DIRECTIONS:
Reproduce every line of the data below exactly as it appears, without changing or omitting anything.

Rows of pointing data

========

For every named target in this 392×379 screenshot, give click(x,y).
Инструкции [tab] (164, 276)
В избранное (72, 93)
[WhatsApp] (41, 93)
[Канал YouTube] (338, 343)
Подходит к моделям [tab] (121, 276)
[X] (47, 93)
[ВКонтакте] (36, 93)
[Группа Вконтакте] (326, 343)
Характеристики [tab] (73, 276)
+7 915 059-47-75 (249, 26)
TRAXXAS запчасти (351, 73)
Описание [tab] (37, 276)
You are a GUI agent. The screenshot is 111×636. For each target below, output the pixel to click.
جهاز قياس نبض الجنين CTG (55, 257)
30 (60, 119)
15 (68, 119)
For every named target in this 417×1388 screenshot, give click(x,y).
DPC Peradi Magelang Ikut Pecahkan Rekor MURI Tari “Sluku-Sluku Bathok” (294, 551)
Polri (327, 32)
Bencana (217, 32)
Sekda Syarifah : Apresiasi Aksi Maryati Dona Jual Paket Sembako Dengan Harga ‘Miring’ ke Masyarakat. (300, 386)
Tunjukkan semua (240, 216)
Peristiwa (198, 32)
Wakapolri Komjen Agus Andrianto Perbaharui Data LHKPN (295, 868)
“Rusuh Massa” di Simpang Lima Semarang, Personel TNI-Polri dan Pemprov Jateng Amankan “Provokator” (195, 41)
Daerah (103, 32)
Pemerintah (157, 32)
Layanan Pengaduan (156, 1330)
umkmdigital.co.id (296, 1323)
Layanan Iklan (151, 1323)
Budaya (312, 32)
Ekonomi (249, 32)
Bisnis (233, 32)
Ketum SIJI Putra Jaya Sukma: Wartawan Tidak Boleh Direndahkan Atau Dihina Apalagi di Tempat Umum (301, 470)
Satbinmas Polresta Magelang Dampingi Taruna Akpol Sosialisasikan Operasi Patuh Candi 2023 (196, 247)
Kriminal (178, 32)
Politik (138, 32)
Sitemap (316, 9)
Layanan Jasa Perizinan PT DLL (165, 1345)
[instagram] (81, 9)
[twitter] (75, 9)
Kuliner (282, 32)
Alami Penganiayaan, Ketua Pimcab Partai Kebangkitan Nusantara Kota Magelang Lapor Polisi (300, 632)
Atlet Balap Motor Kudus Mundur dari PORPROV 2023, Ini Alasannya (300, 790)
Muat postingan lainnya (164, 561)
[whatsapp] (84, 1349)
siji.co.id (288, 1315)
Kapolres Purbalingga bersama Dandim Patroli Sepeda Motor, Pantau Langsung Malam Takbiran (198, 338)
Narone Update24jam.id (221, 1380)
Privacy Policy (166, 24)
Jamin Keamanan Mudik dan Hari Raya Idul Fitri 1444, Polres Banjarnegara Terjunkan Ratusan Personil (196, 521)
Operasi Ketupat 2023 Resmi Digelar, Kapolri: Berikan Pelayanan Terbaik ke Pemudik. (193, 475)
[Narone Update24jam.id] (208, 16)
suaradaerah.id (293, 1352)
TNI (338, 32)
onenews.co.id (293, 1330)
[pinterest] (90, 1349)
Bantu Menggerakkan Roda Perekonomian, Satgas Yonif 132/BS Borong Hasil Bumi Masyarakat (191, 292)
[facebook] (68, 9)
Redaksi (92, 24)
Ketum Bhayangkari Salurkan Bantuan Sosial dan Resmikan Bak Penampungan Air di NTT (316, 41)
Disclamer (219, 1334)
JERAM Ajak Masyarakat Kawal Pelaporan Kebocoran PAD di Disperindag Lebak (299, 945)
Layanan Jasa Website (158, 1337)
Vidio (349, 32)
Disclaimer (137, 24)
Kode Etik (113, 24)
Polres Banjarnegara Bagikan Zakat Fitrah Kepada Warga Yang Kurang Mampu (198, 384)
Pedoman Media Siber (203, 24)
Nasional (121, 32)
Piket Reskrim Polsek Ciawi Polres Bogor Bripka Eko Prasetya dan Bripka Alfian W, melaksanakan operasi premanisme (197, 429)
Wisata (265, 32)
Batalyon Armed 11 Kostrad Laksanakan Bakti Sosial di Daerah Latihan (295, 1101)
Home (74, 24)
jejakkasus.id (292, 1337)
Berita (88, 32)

========

COMPLETED TASK:
For every named target in this 392×379 screenshot, give click(x,y).
Инструкции [tab] (164, 276)
В избранное (72, 93)
[WhatsApp] (41, 93)
[Канал YouTube] (338, 343)
Подходит к моделям [tab] (121, 276)
[X] (47, 93)
[ВКонтакте] (36, 93)
[Группа Вконтакте] (326, 343)
Характеристики [tab] (73, 276)
+7 915 059-47-75 (249, 26)
TRAXXAS запчасти (351, 73)
Описание [tab] (37, 276)
You are a GUI agent. The screenshot is 111×636. For each target below, output the pixel to click.
جهاز قياس نبض الجنين CTG (55, 257)
30 (60, 119)
15 (68, 119)
For every named target in this 417×1388 screenshot, give click(x,y).
DPC Peradi Magelang Ikut Pecahkan Rekor MURI Tari “Sluku-Sluku Bathok” (294, 551)
Polri (327, 32)
Bencana (217, 32)
Sekda Syarifah : Apresiasi Aksi Maryati Dona Jual Paket Sembako Dengan Harga ‘Miring’ ke Masyarakat. (300, 386)
Tunjukkan semua (240, 216)
Peristiwa (198, 32)
Wakapolri Komjen Agus Andrianto Perbaharui Data LHKPN (295, 868)
“Rusuh Massa” di Simpang Lima Semarang, Personel TNI-Polri dan Pemprov Jateng Amankan “Provokator” (195, 41)
Daerah (103, 32)
Pemerintah (157, 32)
Layanan Pengaduan (156, 1330)
umkmdigital.co.id (296, 1323)
Layanan Iklan (151, 1323)
Budaya (312, 32)
Ekonomi (249, 32)
Bisnis (233, 32)
Ketum SIJI Putra Jaya Sukma: Wartawan Tidak Boleh Direndahkan Atau Dihina Apalagi di Tempat Umum (301, 470)
Satbinmas Polresta Magelang Dampingi Taruna Akpol Sosialisasikan Operasi Patuh Candi 2023 (196, 247)
Kriminal (178, 32)
Politik (138, 32)
Sitemap (316, 9)
Layanan Jasa Perizinan PT DLL (165, 1345)
[instagram] (81, 9)
[twitter] (75, 9)
Kuliner (282, 32)
Alami Penganiayaan, Ketua Pimcab Partai Kebangkitan Nusantara Kota Magelang Lapor Polisi (300, 632)
Atlet Balap Motor Kudus Mundur dari PORPROV 2023, Ini Alasannya (300, 790)
Muat postingan lainnya (164, 561)
[whatsapp] (84, 1349)
siji.co.id (288, 1315)
Kapolres Purbalingga bersama Dandim Patroli Sepeda Motor, Pantau Langsung Malam Takbiran (198, 338)
Narone Update24jam.id (221, 1380)
Privacy Policy (166, 24)
Jamin Keamanan Mudik dan Hari Raya Idul Fitri 1444, Polres Banjarnegara Terjunkan Ratusan Personil (196, 521)
Operasi Ketupat 2023 Resmi Digelar, Kapolri: Berikan Pelayanan Terbaik ke Pemudik. (193, 475)
[Narone Update24jam.id] (208, 16)
suaradaerah.id (293, 1352)
TNI (338, 32)
onenews.co.id (293, 1330)
[pinterest] (90, 1349)
Bantu Menggerakkan Roda Perekonomian, Satgas Yonif 132/BS Borong Hasil Bumi Masyarakat (191, 292)
[facebook] (68, 9)
Redaksi (92, 24)
Ketum Bhayangkari Salurkan Bantuan Sosial dan Resmikan Bak Penampungan Air di NTT (316, 41)
Disclamer (219, 1334)
JERAM Ajak Masyarakat Kawal Pelaporan Kebocoran PAD di Disperindag Lebak (299, 945)
Layanan Jasa Website (158, 1337)
Vidio (349, 32)
Disclaimer (137, 24)
Kode Etik (113, 24)
Polres Banjarnegara Bagikan Zakat Fitrah Kepada Warga Yang Kurang Mampu (198, 384)
Pedoman Media Siber (203, 24)
Nasional (121, 32)
Piket Reskrim Polsek Ciawi Polres Bogor Bripka Eko Prasetya dan Bripka Alfian W, melaksanakan operasi premanisme (197, 429)
Wisata (265, 32)
Batalyon Armed 11 Kostrad Laksanakan Bakti Sosial di Daerah Latihan (295, 1101)
Home (74, 24)
jejakkasus.id (292, 1337)
Berita (88, 32)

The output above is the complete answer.